France has been reprocessing its spent low-enriched-uranium power reactor fuel since 1976 and, since 1987, has been fabricating most of the recovered plutonium into MOX fuel for use in its oldest (900-MWe) reactors. France's government-owned national nuclear utility, Électricité de France (EDF), has agreed with Orano to continue the separation and fuel use of the plutonium in its spent low-enriched uranium fuel until about 2040.
MOX fuel production. According to information released by Orano and collected by Rousselet, Melox's output of MOX fuel fell from 124 tons in 2016 to 51 tons in 2021. Melox's production problems also resulted in an increasing fraction of its output being unusable. Orano states that Melox's production of defective MOX has increased to between 15 and 20 tons per year during the past three years, from its historical rate of five to ten tons a year.
The defective fuel is sent to Orano's reprocessing plant at La Hague for storage. This has contributed to a plutonium storage problem at La Hague. According to France's reports to the IAEA, during 2019 and 2020, the amount of unirradiated plutonium stored at La Hague increased at a rate of about 4 tons per year, about eight times the pre-2016 average. According to ASN, that has led to "the site's plutonium storage areas being filled to maximum capacity."
Orano attributes its MOX fuel production problem to the changed characteristics of the depleted uranium dioxide powder Melox uses to dilute the plutonium in the MOX fuel. This resulted from Orano changing the powder's production process. Orano is now building a new uranium oxide powder production facility based on the old process, which it hopes to put into operation by the end of 2023. In the meantime, Orano has requested permission to increase its plutonium storage capacity at La Hague.
Spent fuel storage. Orano is also facing a storage problem in its spent fuel intake pools at La Hague. ASN projects that Orano may run out of space there "earlier than 2028-29" due in part because of spent MOX fuel accumulating at La Hague with no disposal plans.
The filling rate of La Hague's spent fuel pools has been accelerated by the slowing of the rate of reprocessing there due to the need for equipment replacement.

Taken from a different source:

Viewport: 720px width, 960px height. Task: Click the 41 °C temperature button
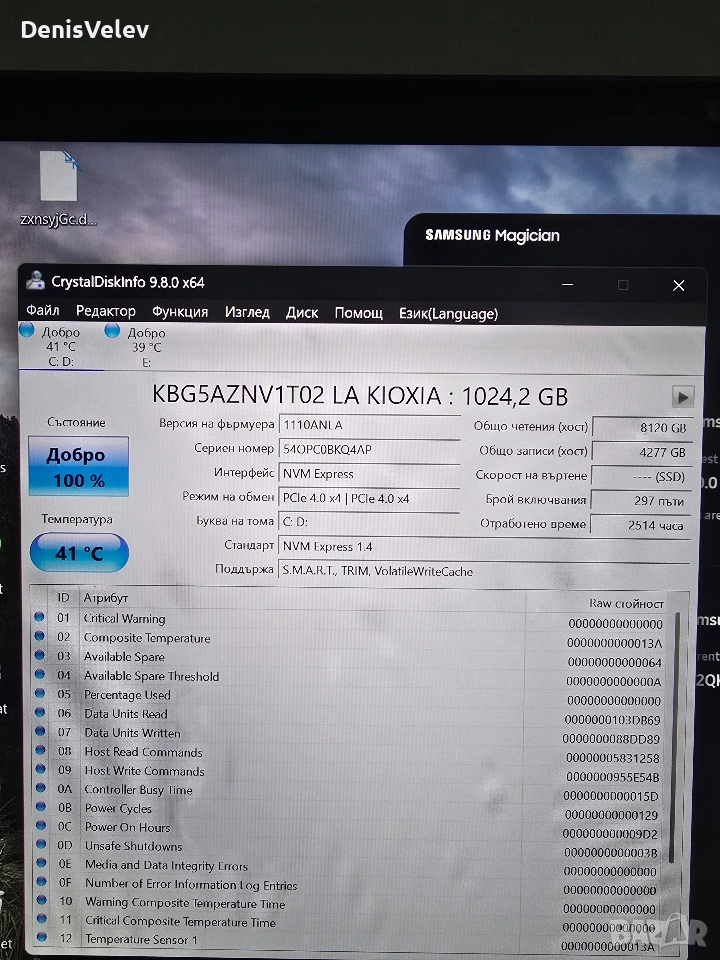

ASN points out that "the detection of corrosion in the existing evaporators in Orano's La Hague facility earlier than expected in the design has reduced reprocessing capacity until new fission product evaporators-concentrators are commissioned" and that this could "further degrade the saturation margins of the [spent-fuel] pools at La Hague."

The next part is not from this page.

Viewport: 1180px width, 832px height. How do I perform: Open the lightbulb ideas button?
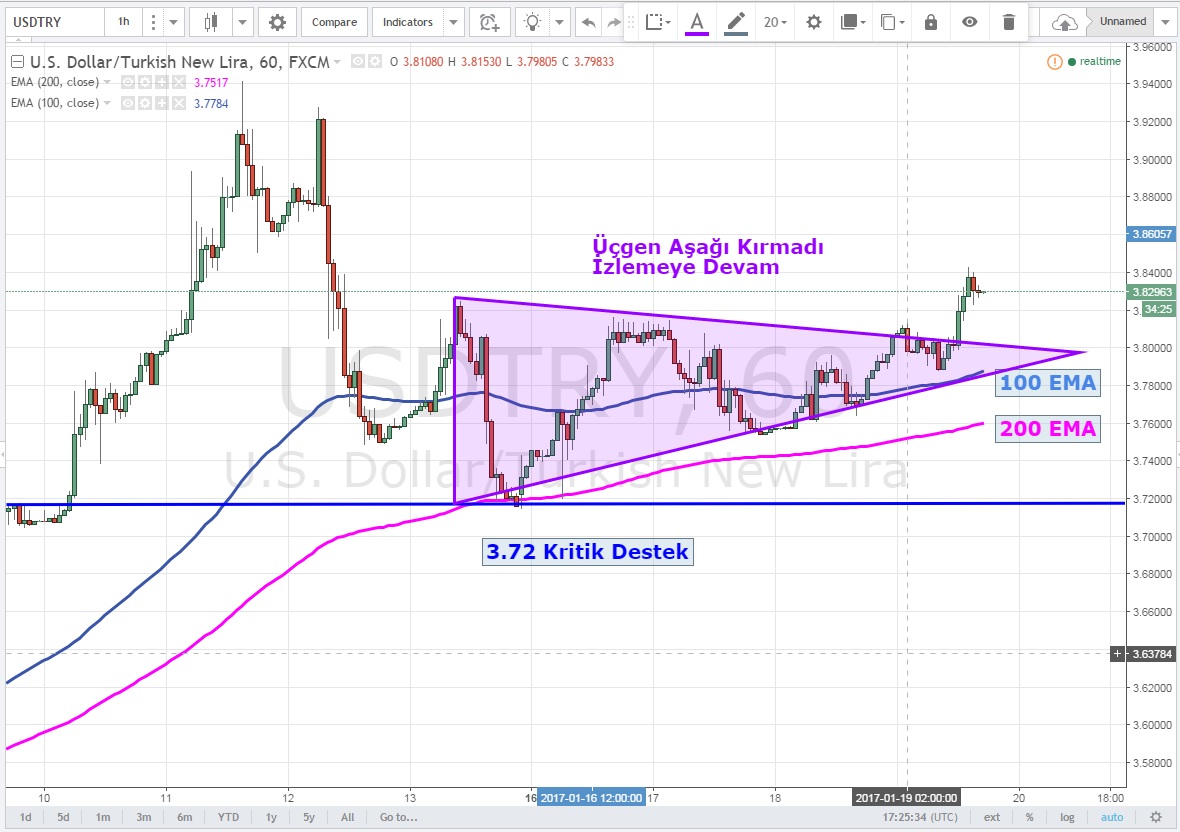click(x=534, y=22)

EDF has proposed to build its own central storage pool for its spent MOX fuel but, according to ASN, this pool "will not be available before 2034 at best." Orano has proposed to increase the density of spent-fuel storage in the pools at La Hague but ASN has responded that denser spent fuel packing is "not a technical solution that meets current safety standards."
Orano therefore proposes to build a dry-cask spent-fuel storage facility at La Hague that could accommodate 900 tons of the spent fuel for which there are no current plans to reprocess: MOX fuel and spent fuel made from re-enriched uranium from reprocessed spent fuel.
Rousselet considers Orano's proposal to build dry cask spent fuel storage "a great first for France." Most countries use dry cask storage after years to decades of cooling in pool storage pending direct disposal without reprocessing in planned deep repositories. Critics of reprocessing have been advocating that France and Japan do the same.